**Task brief**: What is needed is an exact copy of the lines from the start of the records below through the line with "Imprint (105, 2164)", without the pictures.
Segment Start: Input material
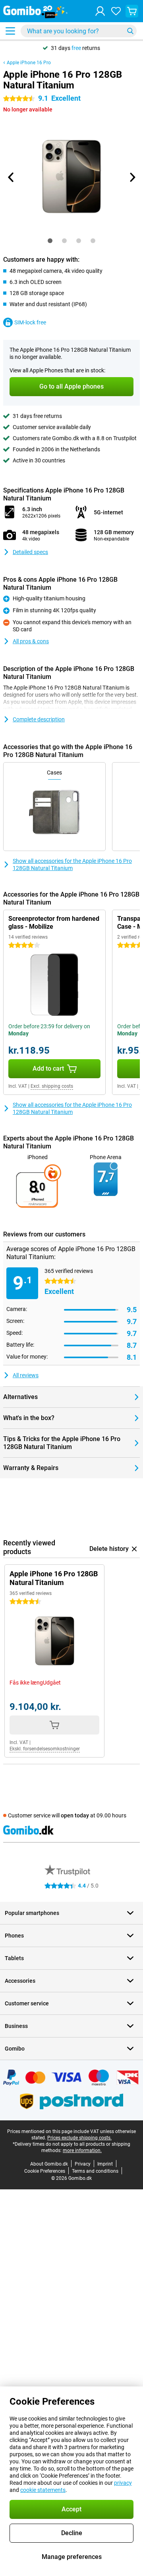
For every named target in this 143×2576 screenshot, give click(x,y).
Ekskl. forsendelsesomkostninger (45, 1749)
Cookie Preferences (44, 2171)
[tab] (50, 240)
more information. (82, 2150)
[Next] (132, 177)
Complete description (39, 719)
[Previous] (11, 177)
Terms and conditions (95, 2171)
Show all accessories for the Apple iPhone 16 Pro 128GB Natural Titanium (72, 864)
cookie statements (43, 2490)
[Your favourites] (116, 11)
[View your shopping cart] (132, 11)
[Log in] (100, 11)
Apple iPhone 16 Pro (29, 62)
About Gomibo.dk (49, 2164)
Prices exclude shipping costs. (79, 2138)
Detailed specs (30, 552)
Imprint (105, 2164)
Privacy (83, 2164)
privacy (123, 2483)
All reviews (26, 1375)
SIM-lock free (30, 322)
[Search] (130, 31)
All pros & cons (31, 641)
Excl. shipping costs (52, 1086)
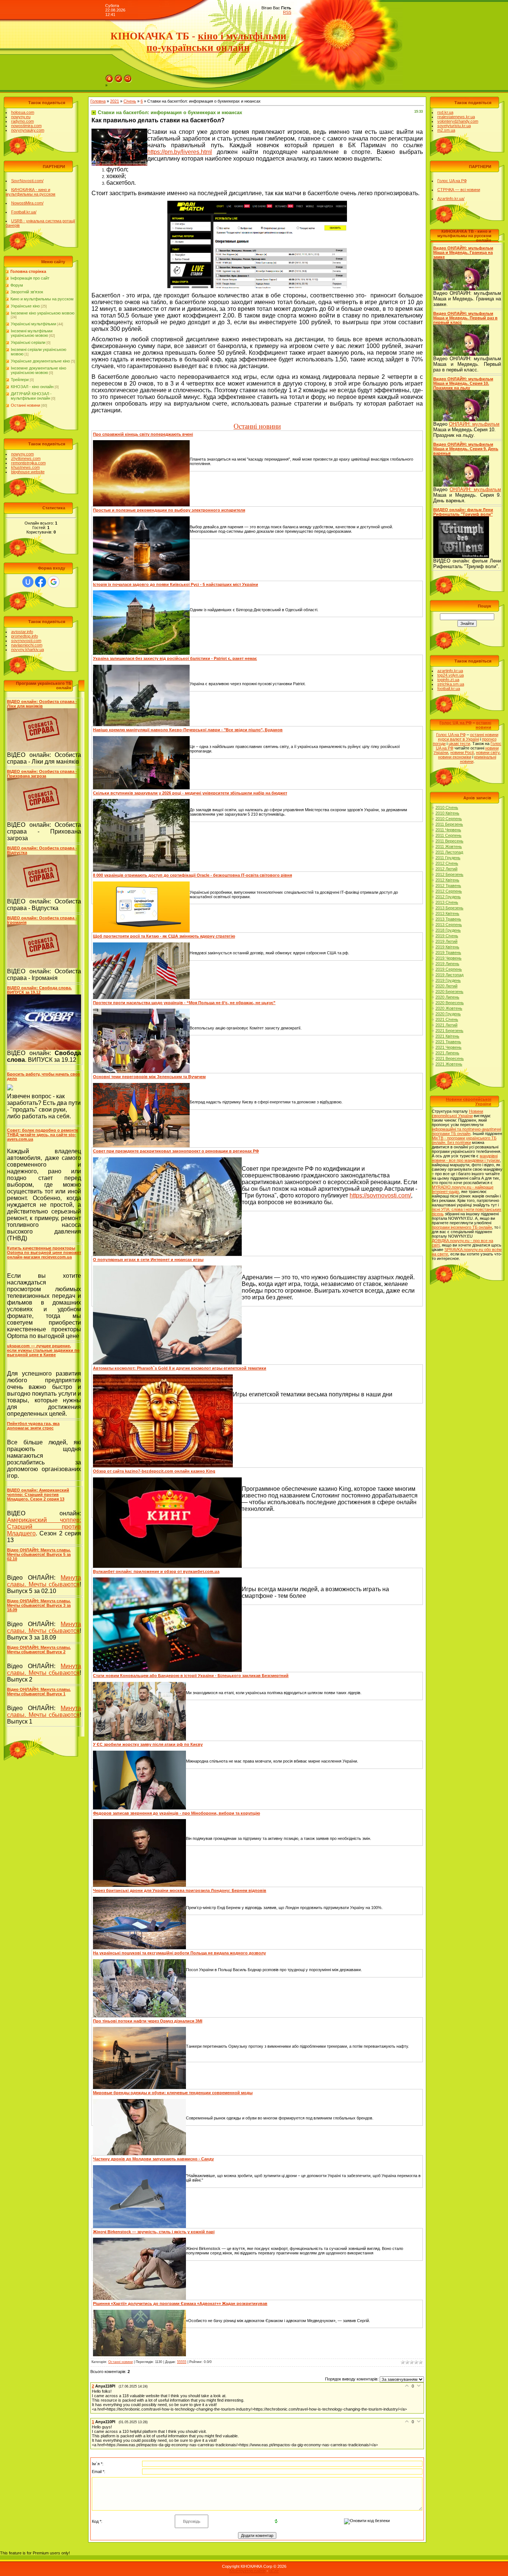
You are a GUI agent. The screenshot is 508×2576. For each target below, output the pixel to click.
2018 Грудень (448, 930)
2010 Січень (446, 807)
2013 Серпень (448, 924)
Segment End: Input material
**Task result**:
For every named target in this 143×2576 screenshot, give click(x,y).
Ekskl. forsendelsesomkostninger (45, 1749)
Cookie Preferences (44, 2171)
[tab] (50, 240)
more information. (82, 2150)
[Next] (132, 177)
Complete description (39, 719)
[Previous] (11, 177)
Terms and conditions (95, 2171)
Show all accessories for the Apple iPhone 16 Pro 128GB Natural Titanium (72, 864)
cookie statements (43, 2490)
[Your favourites] (116, 11)
[View your shopping cart] (132, 11)
[Log in] (100, 11)
Apple iPhone 16 Pro (29, 62)
About Gomibo.dk (49, 2164)
Prices exclude shipping costs. (79, 2138)
Detailed specs (30, 552)
Imprint (105, 2164)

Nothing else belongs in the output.